In other words, the normative rule was that the Passover lambs were to be slaughtered on the 14th of Nisan and then at sundown to be eaten when Passover day proper began, which would then be the 15th of Nisan. Normally, the 14th of Nisan would occur on a Thursday (with the day beginning at 6 p.m. on Wed and ending at 6 p.m. on Thrs) and the 15th on a Friday (with Friday beginning at 6 p.m on Thrs). However, every now and then in order to adjust the lunar calendar to the actual solar year the Jews would have to add a leap year into their calendar which sometimes resulted in Passover day occuring on the same day as the Sabbath which is precisely what John indicates happened. (cf. Meier, p. 402)

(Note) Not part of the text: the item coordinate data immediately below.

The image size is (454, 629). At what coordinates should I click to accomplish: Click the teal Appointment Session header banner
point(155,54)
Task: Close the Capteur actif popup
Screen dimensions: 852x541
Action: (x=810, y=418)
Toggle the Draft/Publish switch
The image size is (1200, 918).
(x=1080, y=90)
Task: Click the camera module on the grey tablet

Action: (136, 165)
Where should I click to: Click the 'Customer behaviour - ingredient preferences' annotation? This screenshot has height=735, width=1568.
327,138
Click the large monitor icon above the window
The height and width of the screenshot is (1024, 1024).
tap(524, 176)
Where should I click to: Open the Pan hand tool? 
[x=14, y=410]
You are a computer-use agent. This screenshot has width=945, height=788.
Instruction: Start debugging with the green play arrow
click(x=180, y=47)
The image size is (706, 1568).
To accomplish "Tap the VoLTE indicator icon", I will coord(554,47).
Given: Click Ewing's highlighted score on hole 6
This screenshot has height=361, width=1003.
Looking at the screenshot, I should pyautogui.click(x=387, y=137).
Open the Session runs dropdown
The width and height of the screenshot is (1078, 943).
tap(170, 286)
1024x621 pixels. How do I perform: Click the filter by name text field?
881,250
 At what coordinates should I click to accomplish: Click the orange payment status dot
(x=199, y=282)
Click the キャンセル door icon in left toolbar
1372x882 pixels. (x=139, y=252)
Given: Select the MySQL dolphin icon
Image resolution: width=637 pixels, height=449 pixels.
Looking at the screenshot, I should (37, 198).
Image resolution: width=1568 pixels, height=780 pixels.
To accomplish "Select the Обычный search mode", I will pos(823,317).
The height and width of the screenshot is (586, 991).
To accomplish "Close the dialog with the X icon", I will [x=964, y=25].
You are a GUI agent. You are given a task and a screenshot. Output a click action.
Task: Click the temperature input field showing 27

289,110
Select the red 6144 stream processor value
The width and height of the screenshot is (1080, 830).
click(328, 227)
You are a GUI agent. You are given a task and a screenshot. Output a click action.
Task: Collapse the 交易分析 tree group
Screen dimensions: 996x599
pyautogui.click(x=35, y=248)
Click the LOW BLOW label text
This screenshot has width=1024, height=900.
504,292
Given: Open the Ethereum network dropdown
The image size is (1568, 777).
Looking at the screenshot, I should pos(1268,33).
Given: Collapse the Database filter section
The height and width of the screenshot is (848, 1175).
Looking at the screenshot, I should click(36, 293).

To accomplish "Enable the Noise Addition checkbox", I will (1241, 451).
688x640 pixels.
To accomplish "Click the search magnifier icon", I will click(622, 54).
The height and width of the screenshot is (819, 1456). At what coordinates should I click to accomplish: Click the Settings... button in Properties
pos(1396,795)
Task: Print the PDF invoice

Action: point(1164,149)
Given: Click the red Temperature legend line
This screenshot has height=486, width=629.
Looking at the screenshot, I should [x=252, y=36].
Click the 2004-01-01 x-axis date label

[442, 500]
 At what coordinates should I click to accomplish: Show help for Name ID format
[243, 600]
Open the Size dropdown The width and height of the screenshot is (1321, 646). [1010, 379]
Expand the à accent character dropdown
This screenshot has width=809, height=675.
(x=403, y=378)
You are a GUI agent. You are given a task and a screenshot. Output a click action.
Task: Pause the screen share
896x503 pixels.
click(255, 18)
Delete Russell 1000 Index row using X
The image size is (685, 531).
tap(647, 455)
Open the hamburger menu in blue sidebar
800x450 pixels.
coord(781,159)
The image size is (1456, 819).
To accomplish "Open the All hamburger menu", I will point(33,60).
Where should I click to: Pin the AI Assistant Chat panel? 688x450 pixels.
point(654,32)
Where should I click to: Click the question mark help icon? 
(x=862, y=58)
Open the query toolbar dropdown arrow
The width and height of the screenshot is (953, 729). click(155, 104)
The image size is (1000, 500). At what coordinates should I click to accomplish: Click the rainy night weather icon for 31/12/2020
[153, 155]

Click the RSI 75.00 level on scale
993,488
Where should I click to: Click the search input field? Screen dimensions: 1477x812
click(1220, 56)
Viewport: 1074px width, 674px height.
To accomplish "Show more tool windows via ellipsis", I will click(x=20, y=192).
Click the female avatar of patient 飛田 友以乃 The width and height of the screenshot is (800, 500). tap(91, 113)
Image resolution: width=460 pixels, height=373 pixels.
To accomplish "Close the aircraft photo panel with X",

To reiterate, the issue is not that the synoptics and John disagree as to what day of the week Jesus was crucified on but disagree concerning whether or not the date of his crucifixion was the 14th of Nisan or the 15th of Nisan. Now in so far as my argument goes, this is not an important observation because the crucial issue is whether or not John presents Jesus as being crucified on the Day of the Preparation of Passover, regardless of the day of the week or the date of the month.
Nevertheless, I bring this to attention to show that this betrays to me that Kostenberger has not sufficiently researched this issue. For if he had read and had been interacting with scholars who disagree with his position he would have seen that the larger issue involved the Jewish calendar itself and not the day of the week.